If that can help, each time I profile the application with profiling enabled, it starts with a long hanging period (looks like a lock/deadlock to me) before resuming normal operations, hanging again, etc. The profile I get is usable and seems correct. Could this be related to the error message I'm getting (about the unwound stacks). @koute
When that happens, this is what perf top
says:
Samples: 595K of event 'cycles', Event count (approx.): 336310883184
Overhead Shared Object Symbol
23,63% libbytehound.so [.] bytehound::allocation_tracker::on_allocation
20,53% libbytehound.so [.] hashbrown::map::HashMap<K,V,S,A>::get_mut
6,51% libbytehound.so [.] bytehound::unwind::grab
5,16% libbytehound.so [.] bytehound::ordered_map::OrderedMap<K,V,S>::remove
5,09% libbytehound.so [.] <nwind::arch::amd64::Arch as nwind::arch::Architecture>::unwind
4,11% libbytehound.so [.] parking_lot::raw_rwlock::RawRwLock::lock_shared_slow
3,11% libbytehound.so [.] bytehound::allocation_tracker::flush_pending
2,72% REDACTED [.] lz4_flex::block::compress::compress_internal
2,50% libbytehound.so [.] bytehound::allocation_tracker::on_free
The apparent hanging might be related to the fact that your executable is dumped, compressed and written into the output file at the start (so that later during analysis the stack traces can be decoded), and if you're building you application with full debug info and the file's big then that might take some time.
Nevertheless, that should be unrelated to the error, for which there could be many potential reasons.
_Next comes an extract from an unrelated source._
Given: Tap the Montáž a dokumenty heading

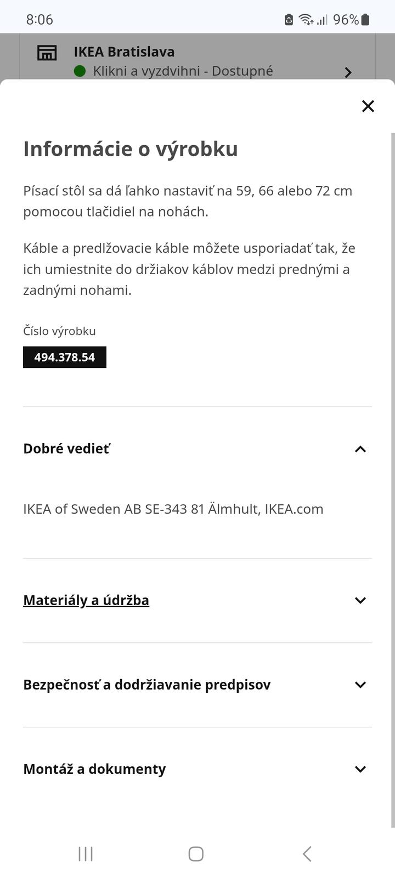Looking at the screenshot, I should click(x=94, y=769).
Ideally if you could maybe create a minimal reproduction where this error's still getting printed then maybe we could diagnose it. Alternatively you could recompile bytehound with debug logs support, turn on trace
logs and paste those in, and that could shed a hint as to what happens, but those logs will most certainly be huge, hard to analyze and might contain potentially sensitive information which you might not want to share, so a minimal reproduction would be ideal.
The apparent hanging might be related to the fact that your executable is dumped, compressed and written into the output file at the start (so that later during analysis the stack traces can be decoded), and if you're building you application with full debug info and the file's big then that might take some time.
Ok, but the application doesn't only hangs at the start. It hangs, then resumes, then hangs again, etc, definitely. until i send an SIGUSR1
signal to stop profiling, then it immediately resumes normal operations and never hangs again. So from what I can tell it seems it's not just the dumping and compressing of the binary in the output file.
I'll see if I manage to create a small reproducer for you to look at In any case thank you for your help.
Ok, but the application doesn't only hangs at the start. It hangs, then resumes, then hangs again, etc, definitely. until i send an
SIGUSR1
signal to stop profiling,
Okay, that shouldn't happen. Sorry, this might be a stupid question, but you aren't compiling bytehound in debug mode, are you? (:
Also, if you could answer those:
- How many allocations/sec is your application making, approximately?
- On how many threads concurrently is it actively running?
Sorry, this might be a stupid question, but you aren't compiling bytehound in debug mode, are you? (:
No, i'm using the binary release from github directly
- i don't know how many allocs/sec but we're speaking about a cloud application using up to 400GB memory.
- running on a 48 threads machine, all actively used.